Expectations for future profit growth have trailed off significantly in the past year. After 10 years of high double-digit profit growth, analysts on average now expect a 10-year compound annual earnings growth rate of less than 7 percent, according to Thomson Reuters StarMine, which tracks analyst forecasts.
RAISING THE CASH
Although the company has a staggering $145 billion in cash, only $45 billion of that is readily available in the United States - meaning Apple needs to raise about $60 billion over the next three years to fund the shareholder capital return plan.
Analysts suggest that hitting the debt markets now makes sense with interest rates - and thus the cost of raising funds - near record lows.
But the maker of the iconic iPad and iPhone failed to win the highest Triple A rating from agencies. S&P rated the company AA+, while Moody's rated it Aa1.
Nevertheless, the massive investor interest allowed Apple to tighten every tranche of the deal - from 3-year to a maximum 30-year tenor - by five basis points (bp) from guidance to launch.
The company sold $1 billion of three-year floating-rate notes, $1.5 billion of three-year fixed-rate notes, $2 billion of five-year floating-rate notes, $4 billion of five-year fixed-rate notes, $5.5 billion of 10-year fixed-rate notes and $3 billion of 30-year fixed-rate notes.
Analysts had initially suspected that the overwhelming interest would allow Apple to price the deal even inside last week's bond from Microsoft.
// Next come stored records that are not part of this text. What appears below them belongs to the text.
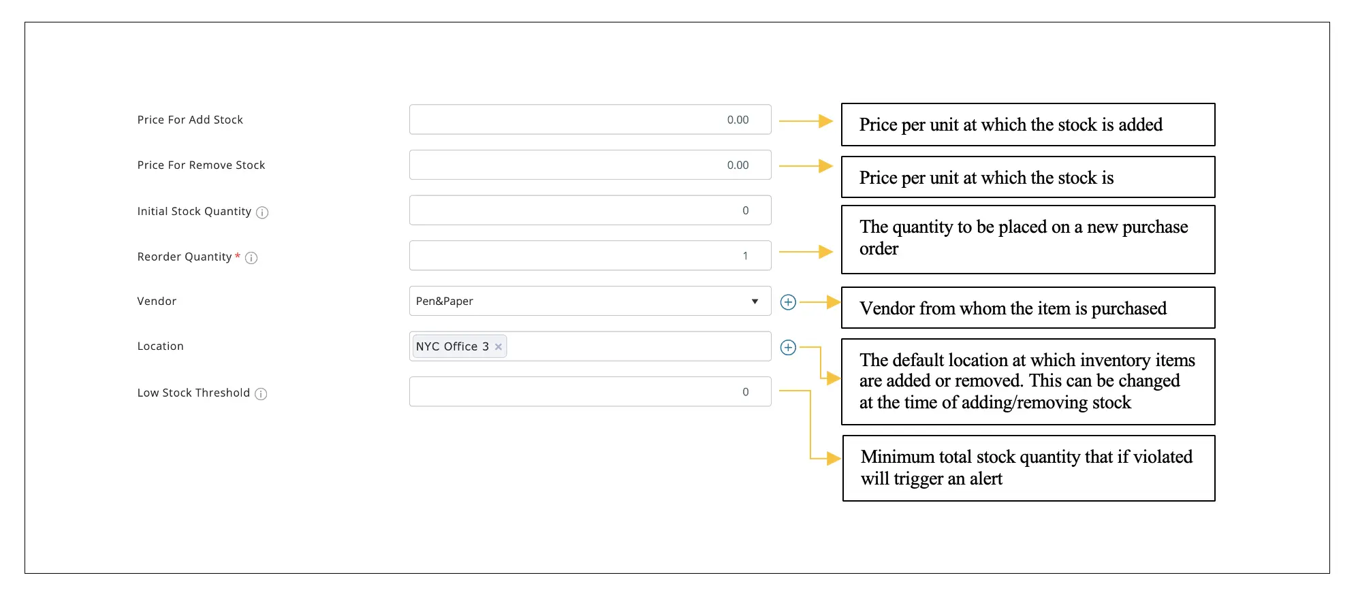Click the Vendor field label
This screenshot has height=603, width=1358.
click(157, 301)
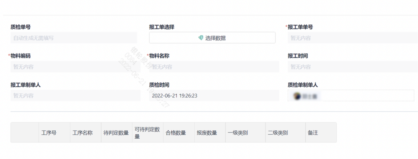Viewport: 418px width, 159px height.
Task: Select the 工序名称 column header
Action: click(82, 133)
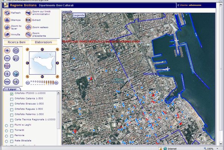Viewport: 224px width, 150px height.
Task: Go back with Zoom precedente
Action: pos(28,34)
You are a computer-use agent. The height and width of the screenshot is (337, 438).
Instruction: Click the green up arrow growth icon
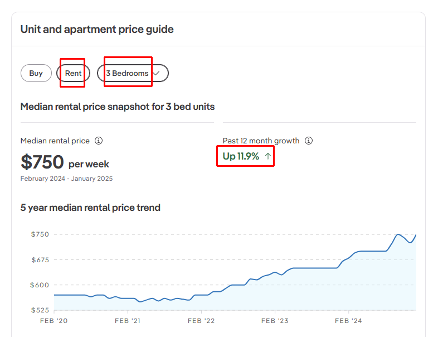click(268, 157)
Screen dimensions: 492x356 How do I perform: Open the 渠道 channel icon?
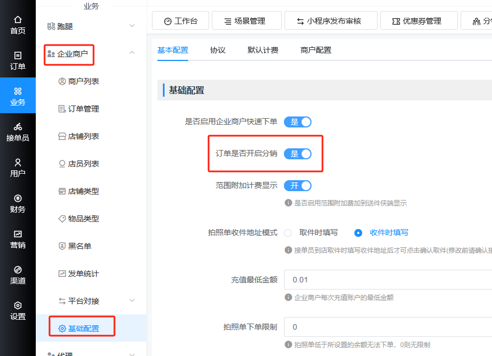tap(18, 270)
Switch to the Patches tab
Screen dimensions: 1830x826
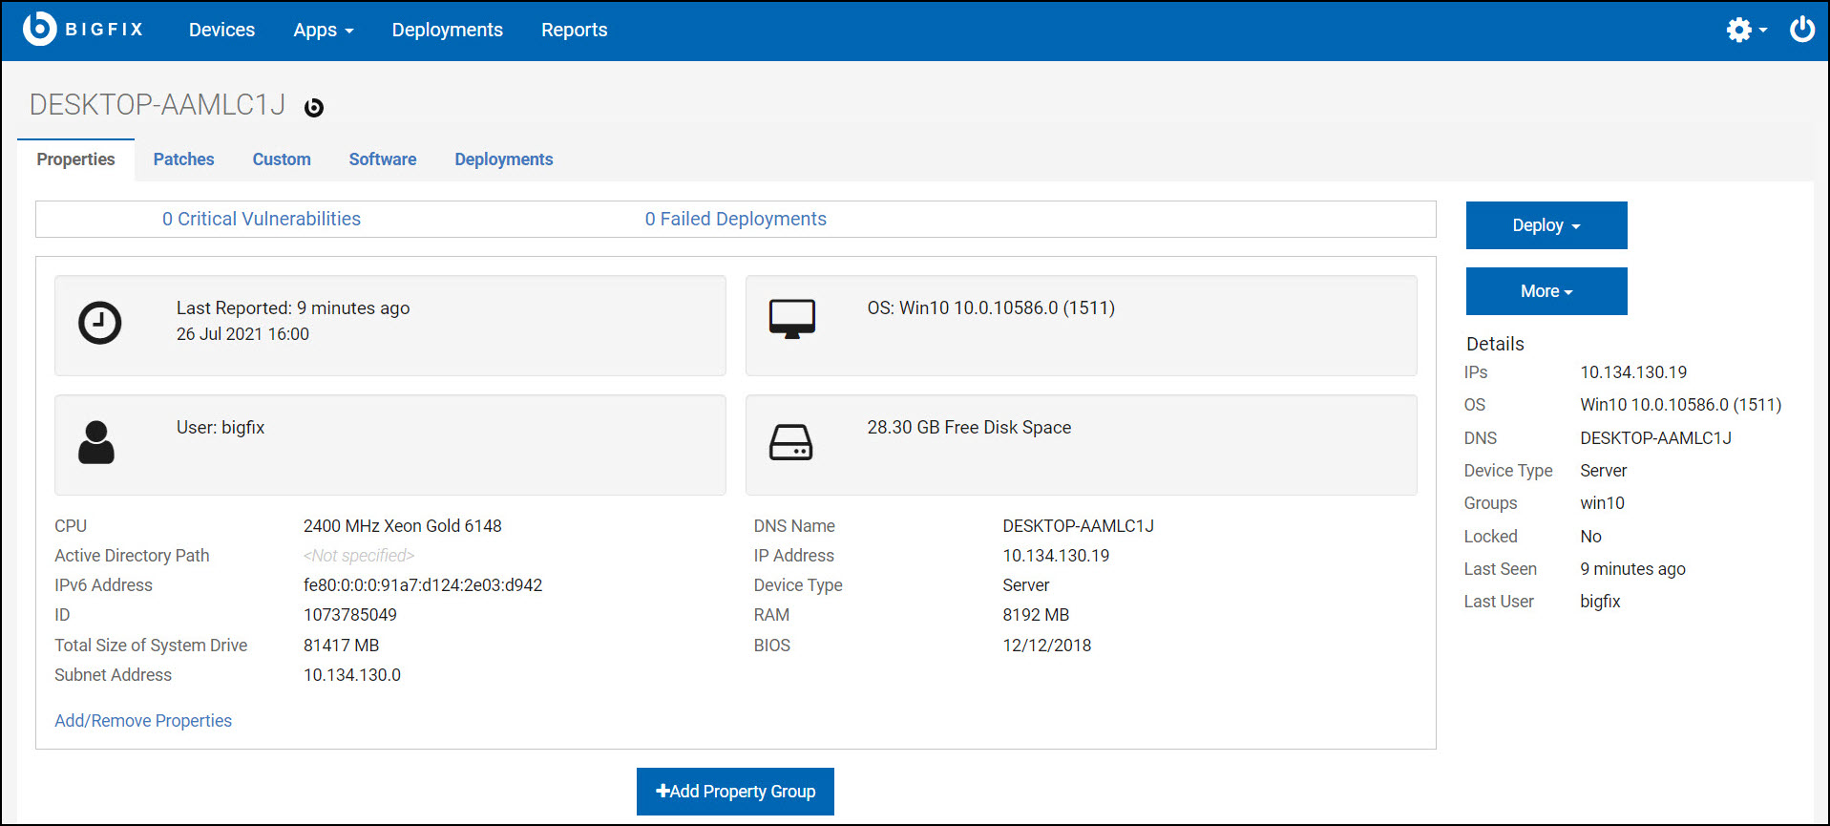(183, 159)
But some investors said Apple was leaving some spread on the table so that the deal would eventually trade tighter than the Microsoft issue - and so that Apple could get even better pricing next time round.
"If they are going to come back with another deal, be it in dollars or another currency, they will need to satisfy a similar investor type, so you want to leave a good taste in everyone's mouths," said Matt Duch, senior portfolio manager at Calvert Investments.